Untuk membuktikan atensi besarnya terhadap pemberantasan korupsi, Marwan juga mengganti para Kepala Kejaksaan Negeri (Kajari) yang dinilai “kurang” optimal dalam membongkar kasus korupsi. Hingga akhir Juli 2007 lalu, Kajati telah mengganti 25 dari 36 Kajari yang ada di Jatim. Sudah tentu tujuan dari pergantian ini adalah untuk menyegarkan semangat kejari-kejari di daerah. Sebab, salah satu hambatan penegakan hukum, termasuk korupsi, adalah pejabat-pejabatnya terlalu lama bertugas di daerah dan sudah saling kenal dengan pejabat yang sama-sama duduk dalam Muspida. Akibatnya, ketika ada pejabat yang tersangkut masalah korupsi, tidak sedikit yang sungkan dan “ewuh pakewuh” untuk memeriksa koleganya tersebut (Jawa Pos Metropolis, 23/07/2007)

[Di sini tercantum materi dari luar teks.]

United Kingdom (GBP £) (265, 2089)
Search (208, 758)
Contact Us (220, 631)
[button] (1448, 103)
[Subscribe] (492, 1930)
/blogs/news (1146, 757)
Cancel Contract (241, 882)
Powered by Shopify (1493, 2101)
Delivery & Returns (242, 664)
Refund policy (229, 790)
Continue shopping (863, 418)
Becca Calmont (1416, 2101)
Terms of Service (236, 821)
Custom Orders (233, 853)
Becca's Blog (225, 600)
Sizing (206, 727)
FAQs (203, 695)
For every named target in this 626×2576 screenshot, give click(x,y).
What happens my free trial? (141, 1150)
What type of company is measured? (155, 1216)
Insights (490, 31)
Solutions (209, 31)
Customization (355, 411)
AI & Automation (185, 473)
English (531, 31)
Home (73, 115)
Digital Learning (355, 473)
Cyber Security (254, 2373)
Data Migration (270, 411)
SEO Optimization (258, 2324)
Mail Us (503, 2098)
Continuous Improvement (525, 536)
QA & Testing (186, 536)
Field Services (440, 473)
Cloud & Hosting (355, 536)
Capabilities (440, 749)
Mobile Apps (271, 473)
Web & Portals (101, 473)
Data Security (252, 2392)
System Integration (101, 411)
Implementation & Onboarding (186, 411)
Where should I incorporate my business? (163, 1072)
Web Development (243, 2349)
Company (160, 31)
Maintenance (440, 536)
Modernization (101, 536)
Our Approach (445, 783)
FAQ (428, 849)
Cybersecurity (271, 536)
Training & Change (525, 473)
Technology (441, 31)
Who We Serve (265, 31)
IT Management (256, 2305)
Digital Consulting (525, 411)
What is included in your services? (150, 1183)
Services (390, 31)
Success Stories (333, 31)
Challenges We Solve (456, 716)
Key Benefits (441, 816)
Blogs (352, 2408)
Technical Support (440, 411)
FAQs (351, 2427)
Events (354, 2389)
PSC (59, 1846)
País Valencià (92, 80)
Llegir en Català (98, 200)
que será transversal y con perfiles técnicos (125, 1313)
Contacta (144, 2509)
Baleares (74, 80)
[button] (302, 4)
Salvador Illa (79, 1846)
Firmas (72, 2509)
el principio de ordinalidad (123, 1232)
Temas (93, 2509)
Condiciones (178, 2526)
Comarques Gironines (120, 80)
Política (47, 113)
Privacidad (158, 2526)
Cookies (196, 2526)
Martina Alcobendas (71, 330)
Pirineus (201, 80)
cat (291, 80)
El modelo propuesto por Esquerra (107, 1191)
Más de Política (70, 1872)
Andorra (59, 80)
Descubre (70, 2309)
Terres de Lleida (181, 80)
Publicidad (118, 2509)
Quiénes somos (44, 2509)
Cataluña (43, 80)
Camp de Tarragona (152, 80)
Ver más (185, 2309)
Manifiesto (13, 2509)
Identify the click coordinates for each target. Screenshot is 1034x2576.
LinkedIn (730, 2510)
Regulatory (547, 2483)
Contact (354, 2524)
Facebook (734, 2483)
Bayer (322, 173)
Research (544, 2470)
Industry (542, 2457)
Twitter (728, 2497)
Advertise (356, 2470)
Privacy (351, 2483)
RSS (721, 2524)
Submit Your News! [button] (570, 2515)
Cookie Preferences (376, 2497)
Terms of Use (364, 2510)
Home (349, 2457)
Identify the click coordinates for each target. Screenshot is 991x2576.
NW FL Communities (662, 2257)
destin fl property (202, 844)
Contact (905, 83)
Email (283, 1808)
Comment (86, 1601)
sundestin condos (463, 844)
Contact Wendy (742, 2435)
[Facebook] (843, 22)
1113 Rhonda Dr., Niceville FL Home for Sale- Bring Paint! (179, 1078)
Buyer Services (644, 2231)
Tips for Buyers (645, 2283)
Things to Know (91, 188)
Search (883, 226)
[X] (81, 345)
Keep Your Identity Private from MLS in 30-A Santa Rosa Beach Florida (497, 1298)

Tidak heran jika sikap tanpa kompromi Marwan kepada (calon) tersangka korupsi, termasuk pejabat aktif, berbuah pada berbagai teror. Contoh mudahnya adalah tuduhan plagiat disertasinya di saat kejaksaan sedang membidik dugaan korupsi bantuan partai politik Kota Surabaya. Disertasi Marwan Effendy tentang Kedudukan dan Fungsi Kejaksaan Republik Indonesia yang dibuat pada 2004, dituduh sebagai hasil plagiat dari disertasi Untung S Radjab, yang juga sama-sama menyelesaikan program Doktor di Universitas Padjajaran, Bandung.
Sayangnya, berbagai cerita kepahlawanan Marwan Effendy dalam menyelamatkan uang rakyat Jatim dari jarahan para koruptor harus berakhir seiring dengan penunjukannya sebagai Kepala Pusat Pendidikan dan Latihan Kejaksaan Agung (Pusdiklat Kejagung). Secara yuridis, kewenangan kebijakan Kejati sudah beralih ke Purwosudiro yang sebelumnya menjabat sebagai Kejati Sulawesi Tenggara. Tetapi satu yang pasti, masyarakat Jatim tidak ingin melihat para koruptor di provinsi yang terkenal religius ini bersorak dengan suka cita ketika Marwan meninggalkan Jatim.
Melihat besarnya dukungan kepada Marwan selama menjabat sebagai Kajati Jatim, tentu sangat diharapkan Purwosudiro meniru jejak pendahulunya tersebut sebagai pendekar hukum yang tidak kenal kompromi. Bahkan, mantan Kejati Sulawesi Tenggara dituntut memiliki keberanian yang luar biasa dalam mengungkap berbagai kasus korupsi megaproyek yang sudah dirintis pendahulunya, ataupun yang belum tersentuh sama sekali. Selain untuk mengobati kerinduan masyarakat terhadap penegakan hukum, gebrakan pemberantasan korupsi adalah langkah untuk memperbaiki citra kejaksaan yang sempat terpuruk karena tidak memiliki daya tawar.
Selamat jalan Pak Marwan, selamat datang di medan perang Pak Purwosudiro!